I would totally be an alcoholic if I didn’t stop myself from drinking. Those times when I had more than a few beers, more than a few cups of wine, more than a few tastes of alcohol, they felt good. And I wanted more, but I’ve held myself back. Because I know something about myself I would prefer weren’t true — I have an addictive personality. When I find something I’m excited about I immerse myself head and shoulders.
Case in point: music. I heard one song by The Cure when I was 18, one song that blew me away. So the next day I went out and bought six Cure albums. I would have bought them the same day but the store was closed by the time I heard that one song. And it wasn’t just The Cure back then. It was David Bowie, and Sheryl Crow, and pretty much anyone who had one good song on the radio. For me it was all about encasing myself in a warm cocoon of their music and never wanting to leave.
Then there’s reading. When I find an author I like I order every single book they’ve ever produced from the library. And if the library doesn’t have a copy, I do my best to find them all elsewhere. My search knows no bounds because I simply can’t help myself. That’s why, just like with the alcohol, I force myself to have only a little at a time because I know if I let myself go I won’t do anything else but read those books voraciously, to the exclusion of everything else in my life.
It’s crazy to put this down here, because I’ve spent most of my life denying these tendencies to others. I remember my mom asking what I spent all the time in my room doing when I was a teenager. Well, I had rigged up a paper bullseye, and I would use the Nerf ball from my basketball set to play pitcher. I would have whole innings, whole games, and even whole tournaments that took up hours and hours, days and days of my time that I could never get back. I would keep records in a little book.
I look back on it now, and it all just seems so sad, but that’s me. It’s always been me. I’m claiming it now because I know how it feels. I know that feeling deep down inside that wants and craves more, that can never have enough if I like something. And I’ve spent the majority of my adult life forcing that feeling down deeper, so that it doesn’t control me. Sometimes it’s really hard to press pause, to avoid that urge to do something that I know will lead to total obsession. In those times I put my iTunes on shuffle, and I write.
But even writing can fall victim to those tendencies. Case in point: this blog. When I first started writing this blog, in 2012, it was all about getting my thoughts and feelings out, which was good, but the catch was I told myself I would write at least once a day. I didn’t think about it then. I was really proud of myself. But even when I had nothing to say, I would make myself write to keep up the streak. I became addicted to being able to say I was blogging every single day.

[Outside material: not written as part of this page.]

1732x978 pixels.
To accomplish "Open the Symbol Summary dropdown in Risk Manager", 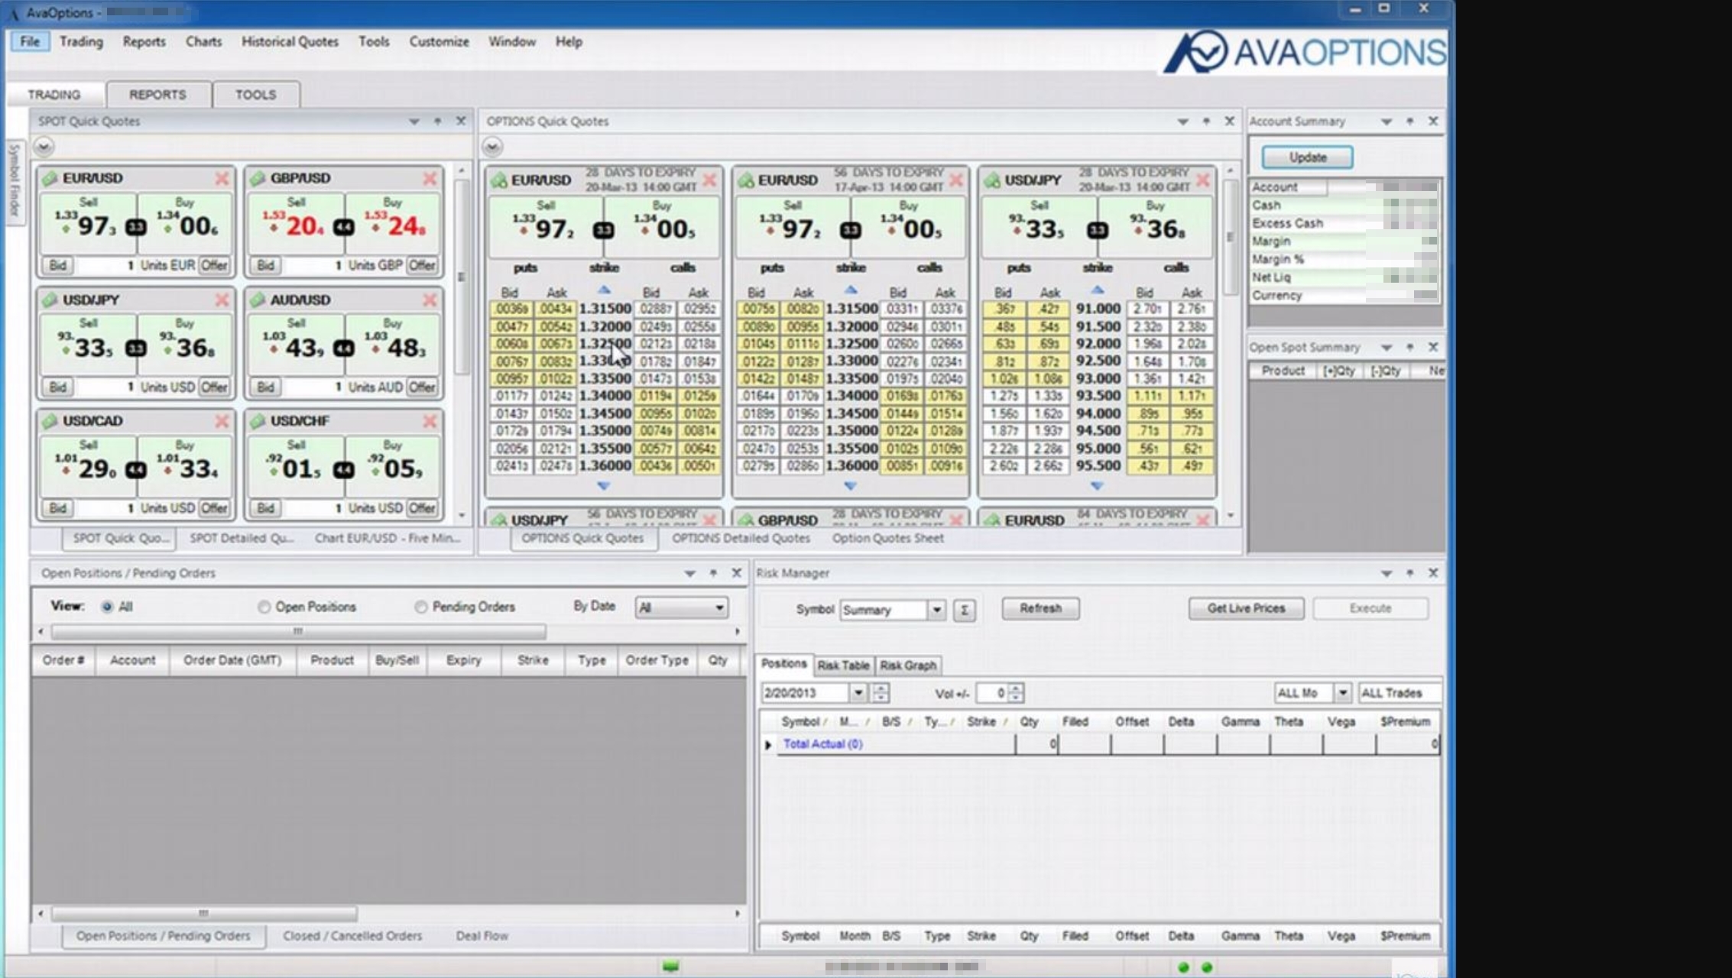I will [x=936, y=610].
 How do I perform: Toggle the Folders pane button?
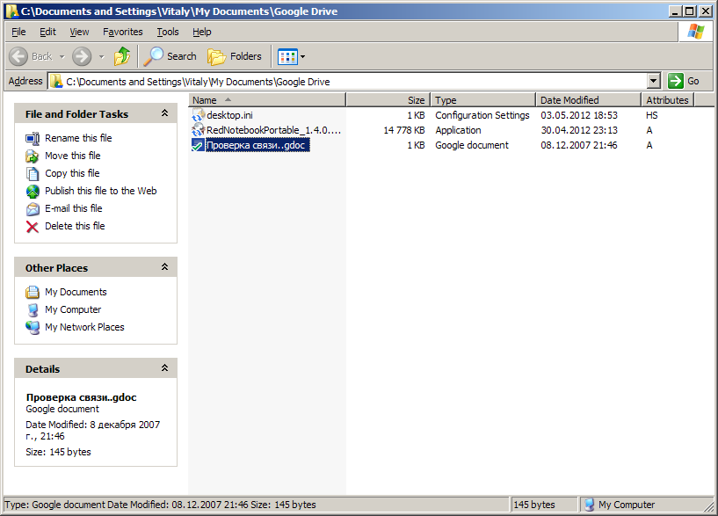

Until I had to take a step back and reevaluate why I was writing this blog in the first place. I had to scale it back, and now I only write when I have something to say, like right now. I was thinking about addictions yesterday, about 12-step groups, about sitting in a room and saying, “Hi, my name is Sam, and I have an addictive personality. It doesn’t really matter — the thing — because if I don’t stop myself I’ll get hooked on it, and I’ll lose myself in the process.”
And I wonder if there’s an Addicts Anonymous, if all addictions haven’t been split up and categorized, because that would probably be the place for me if all these little scaffolds ever stopped working. But I think, knowing myself as I do, that I would have no use for it after all. Because I would get addicted to not being addicted to other things. Perhaps that one addiction would be enough to sustain me. Perhaps.